Required action:
Without the images, write out the whole listing exactly.

Data excerpts:
+ + + +
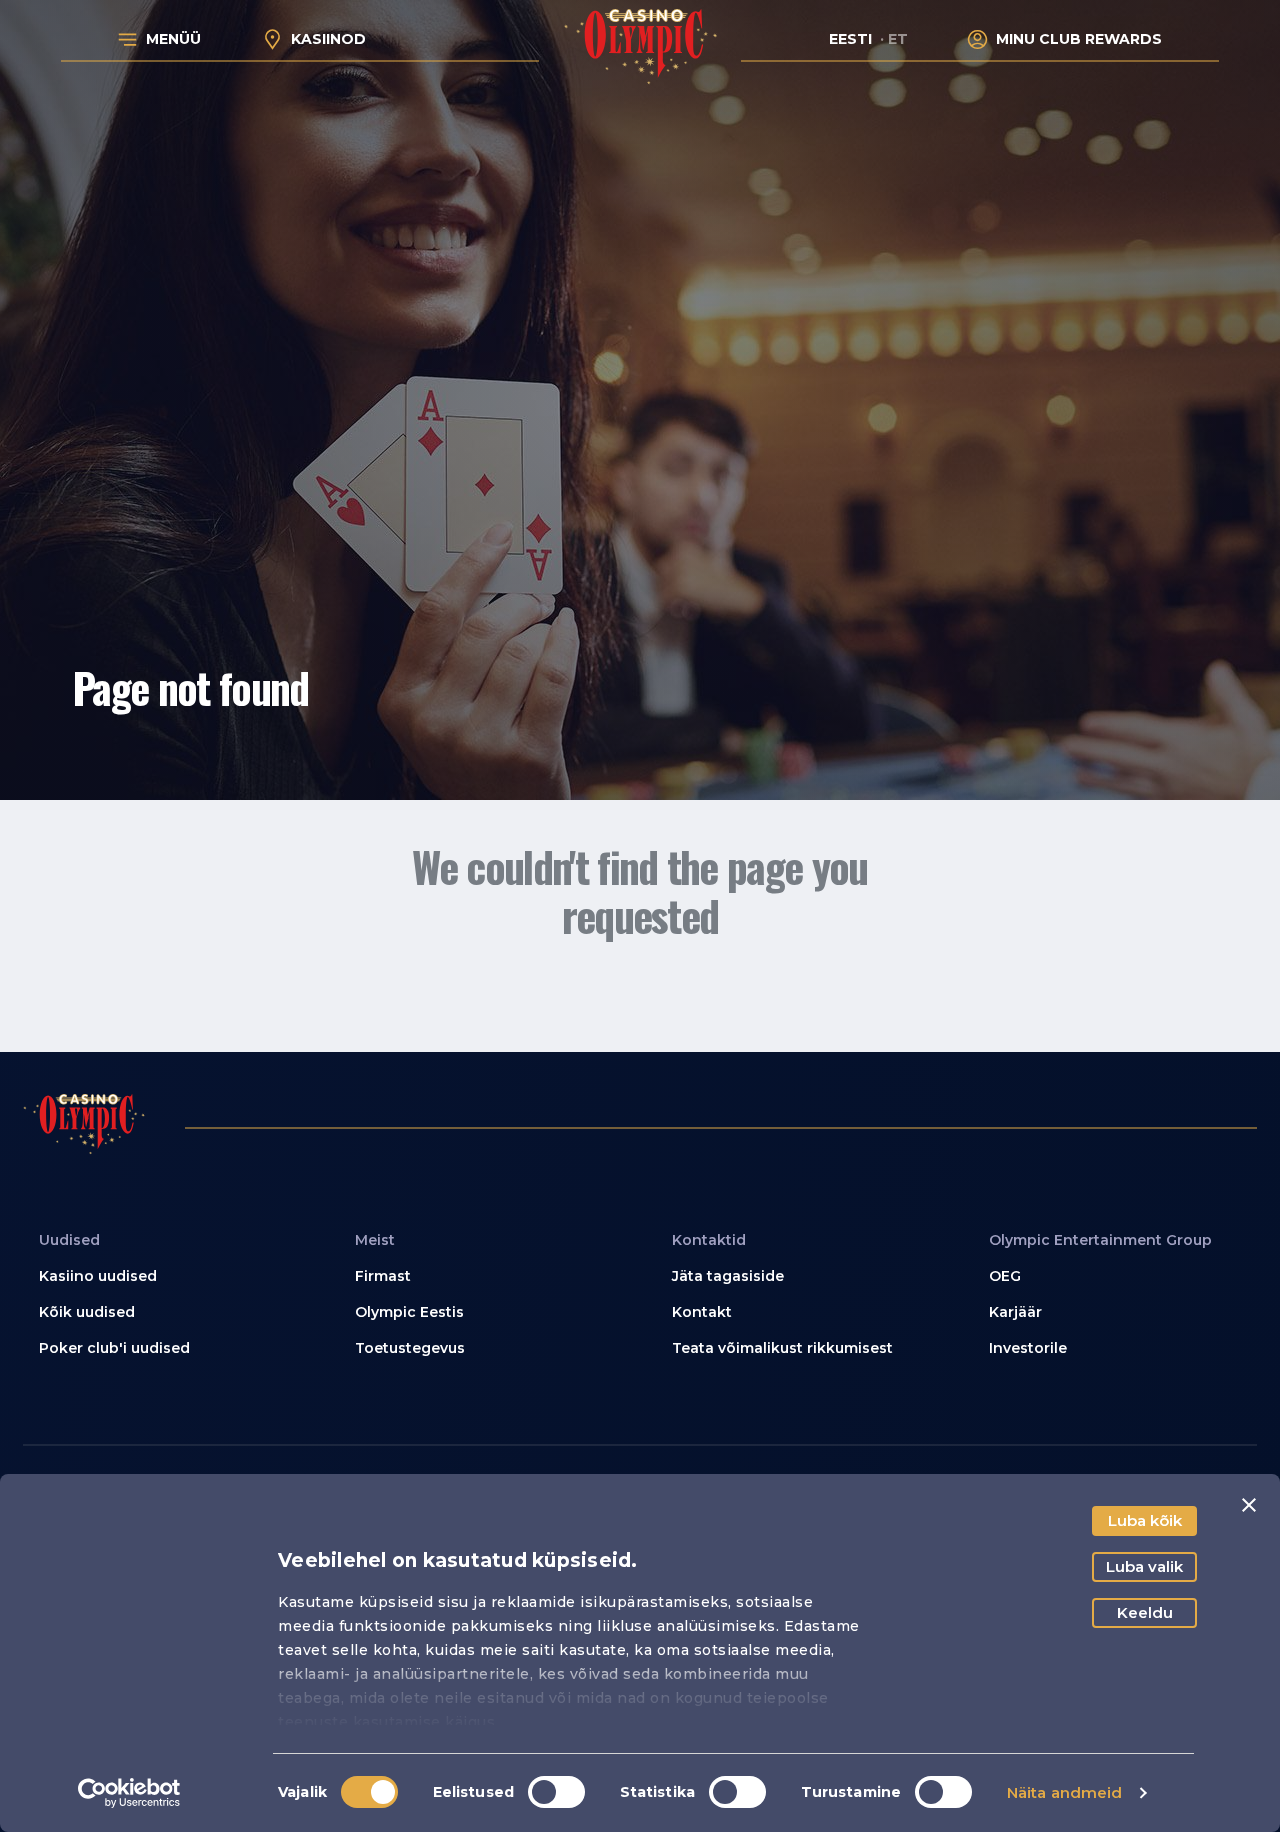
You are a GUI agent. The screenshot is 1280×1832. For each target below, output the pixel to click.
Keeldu (1145, 1612)
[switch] (556, 1792)
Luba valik (1144, 1566)
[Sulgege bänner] (1249, 1505)
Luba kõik (1145, 1520)
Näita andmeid (1064, 1792)
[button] (165, 1277)
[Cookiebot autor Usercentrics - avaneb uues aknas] (129, 1793)
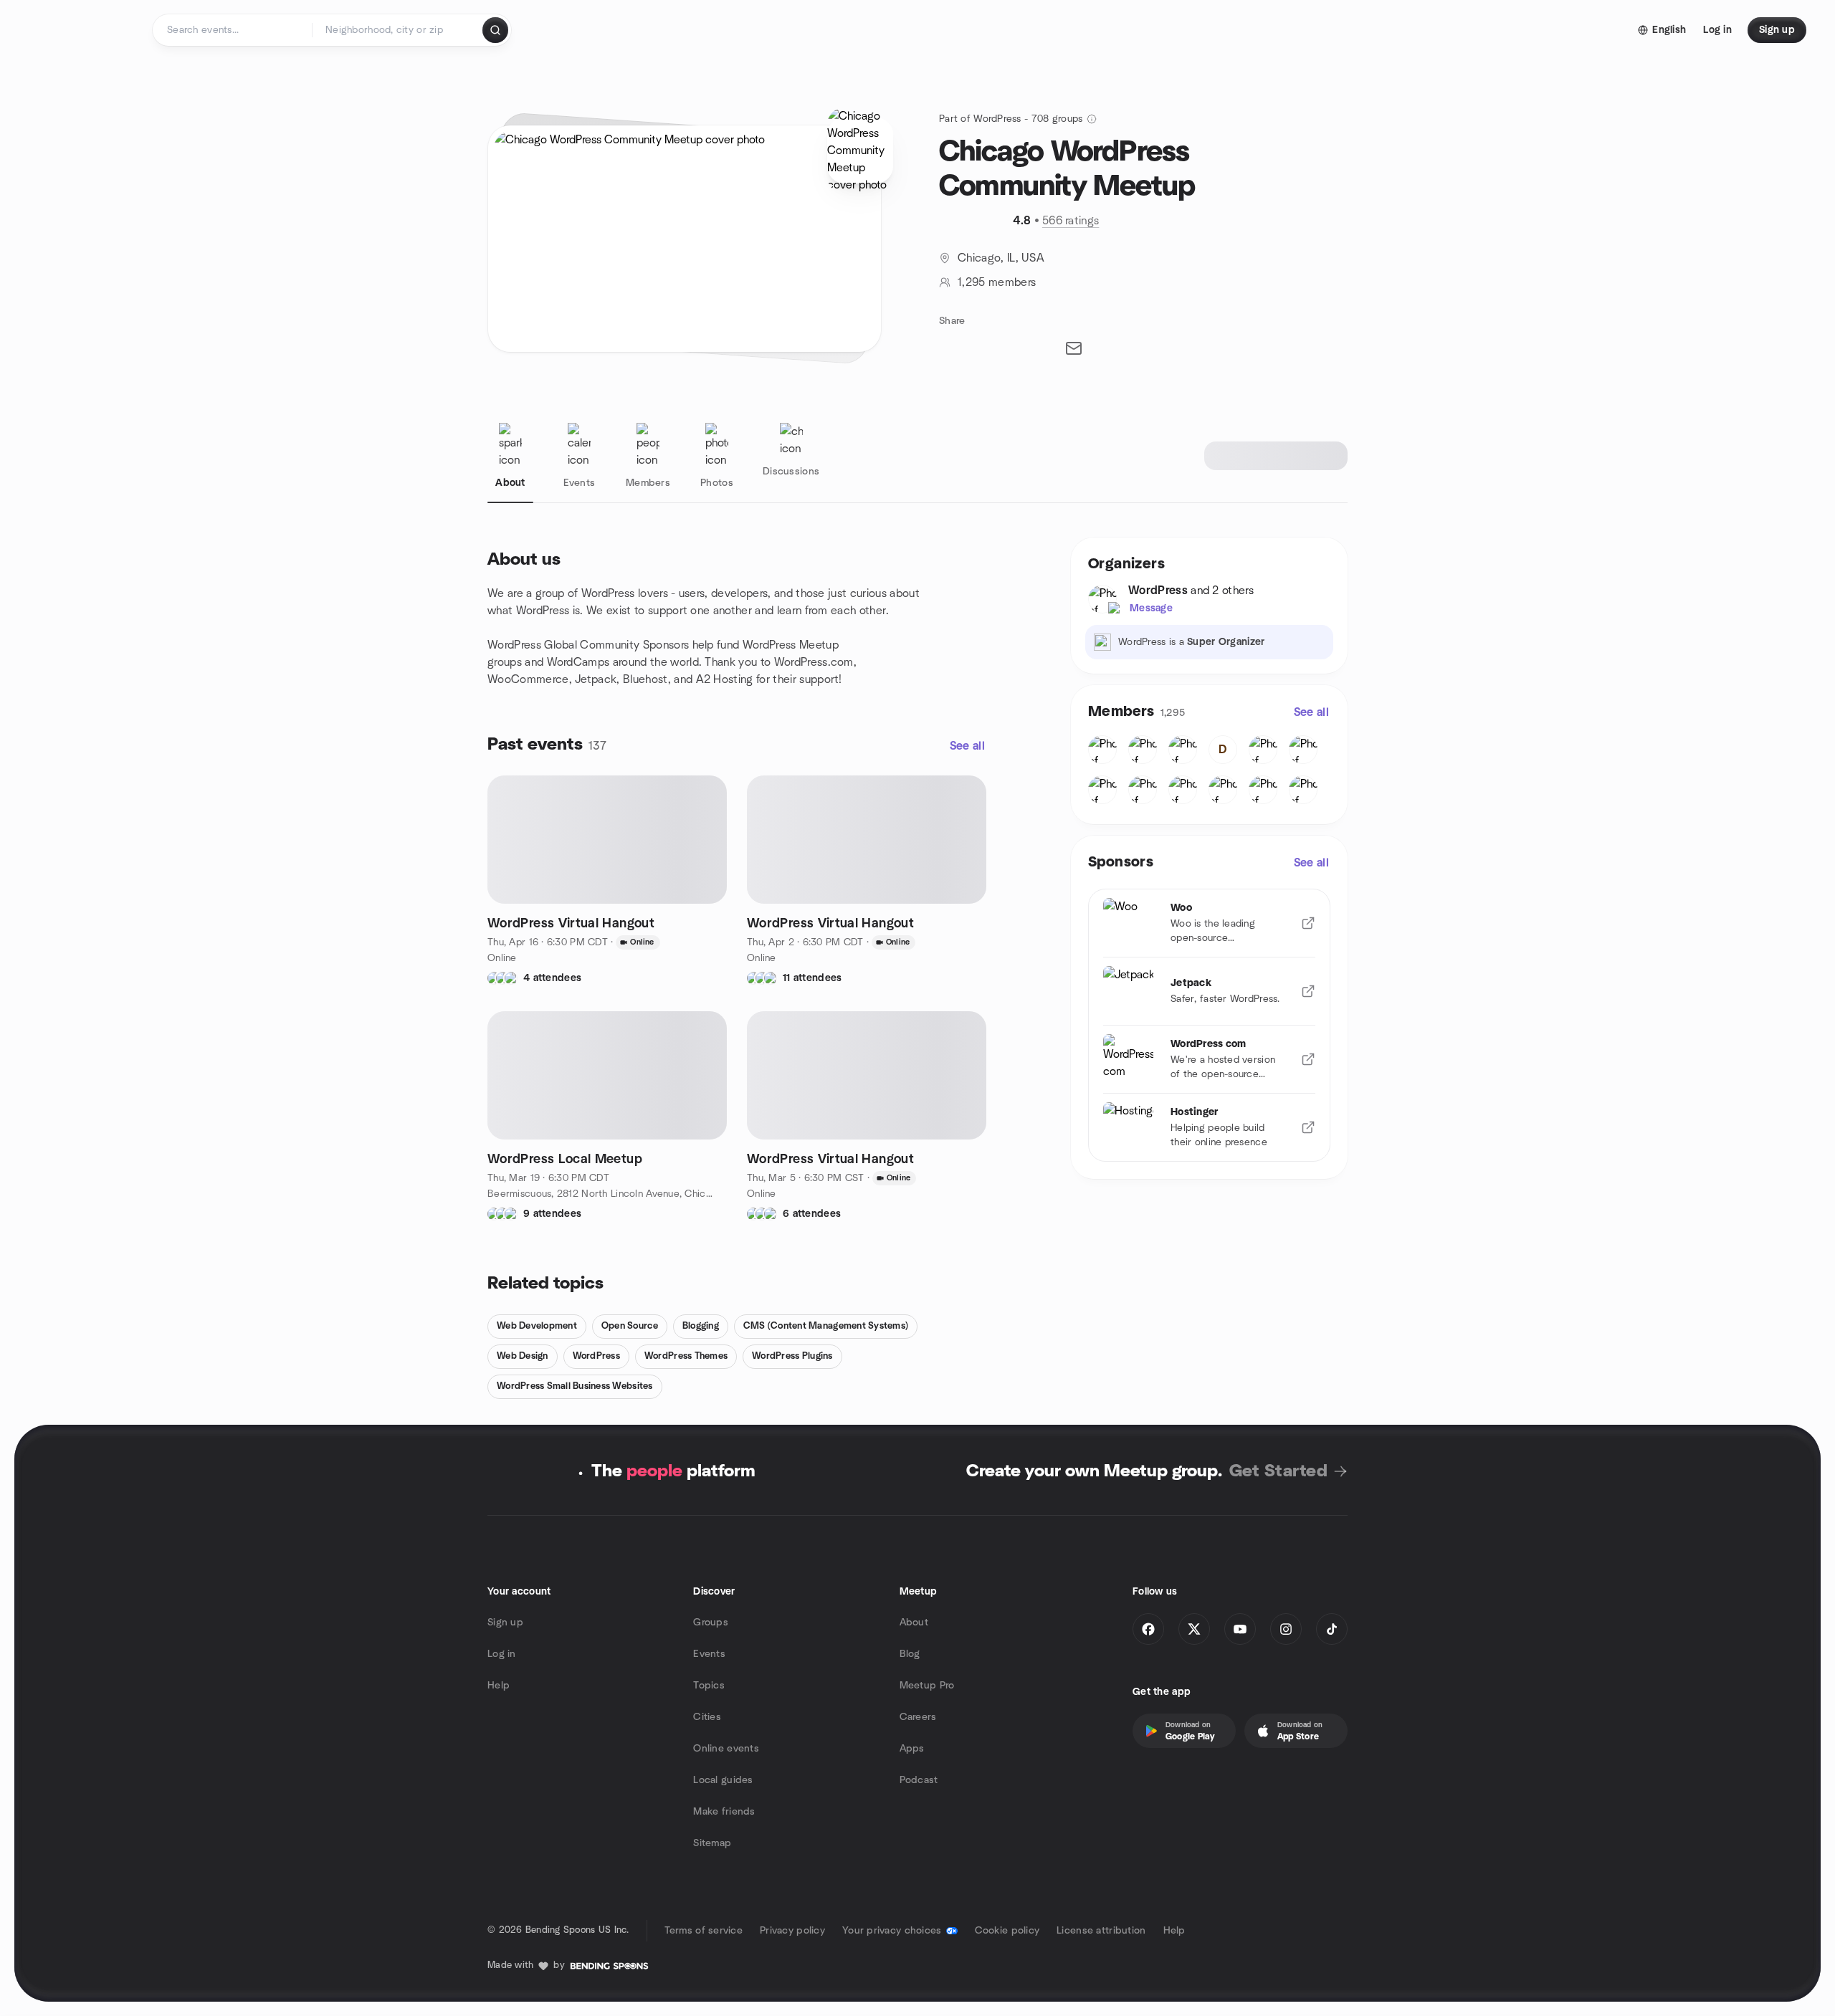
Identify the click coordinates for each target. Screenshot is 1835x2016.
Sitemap (712, 1843)
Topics (709, 1686)
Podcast (919, 1780)
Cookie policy (1007, 1931)
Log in (501, 1654)
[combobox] (398, 30)
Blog (910, 1654)
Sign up (505, 1623)
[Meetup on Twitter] (1194, 1629)
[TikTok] (1332, 1629)
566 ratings (1071, 220)
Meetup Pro (927, 1686)
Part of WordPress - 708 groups (1010, 119)
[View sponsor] (1308, 923)
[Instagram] (1286, 1629)
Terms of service (703, 1931)
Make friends (724, 1812)
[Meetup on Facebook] (1148, 1629)
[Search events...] (495, 30)
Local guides (723, 1780)
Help (498, 1686)
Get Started (1278, 1471)
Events (709, 1654)
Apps (912, 1749)
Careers (918, 1717)
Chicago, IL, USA (1001, 258)
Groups (710, 1623)
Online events (726, 1749)
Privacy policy (792, 1931)
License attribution (1101, 1931)
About (914, 1623)
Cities (707, 1717)
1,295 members (997, 282)
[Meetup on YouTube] (1240, 1629)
+ + + +
Written reply:
You are a GUI agent. The screenshot is 1280×1832. For each target below, output the pixel to click.
Keeldu (1145, 1612)
[switch] (556, 1792)
Luba valik (1144, 1566)
[Sulgege bänner] (1249, 1505)
Luba kõik (1145, 1520)
Näita andmeid (1064, 1792)
[button] (165, 1277)
[Cookiebot autor Usercentrics - avaneb uues aknas] (129, 1793)
Identify the click coordinates for each target. Screenshot is 1835x2016.
Sitemap (712, 1843)
Topics (709, 1686)
Podcast (919, 1780)
Cookie policy (1007, 1931)
Log in (501, 1654)
[combobox] (398, 30)
Blog (910, 1654)
Sign up (505, 1623)
[Meetup on Twitter] (1194, 1629)
[TikTok] (1332, 1629)
566 ratings (1071, 220)
Meetup Pro (927, 1686)
Part of WordPress - 708 groups (1010, 119)
[View sponsor] (1308, 923)
[Instagram] (1286, 1629)
Terms of service (703, 1931)
Make friends (724, 1812)
[Meetup on Facebook] (1148, 1629)
[Search events...] (495, 30)
Local guides (723, 1780)
Help (498, 1686)
Get Started (1278, 1471)
Events (709, 1654)
Apps (912, 1749)
Careers (918, 1717)
Chicago, IL, USA (1001, 258)
Groups (710, 1623)
Online events (726, 1749)
Privacy policy (792, 1931)
License attribution (1101, 1931)
About (914, 1623)
Cities (707, 1717)
1,295 members (997, 282)
[Meetup on YouTube] (1240, 1629)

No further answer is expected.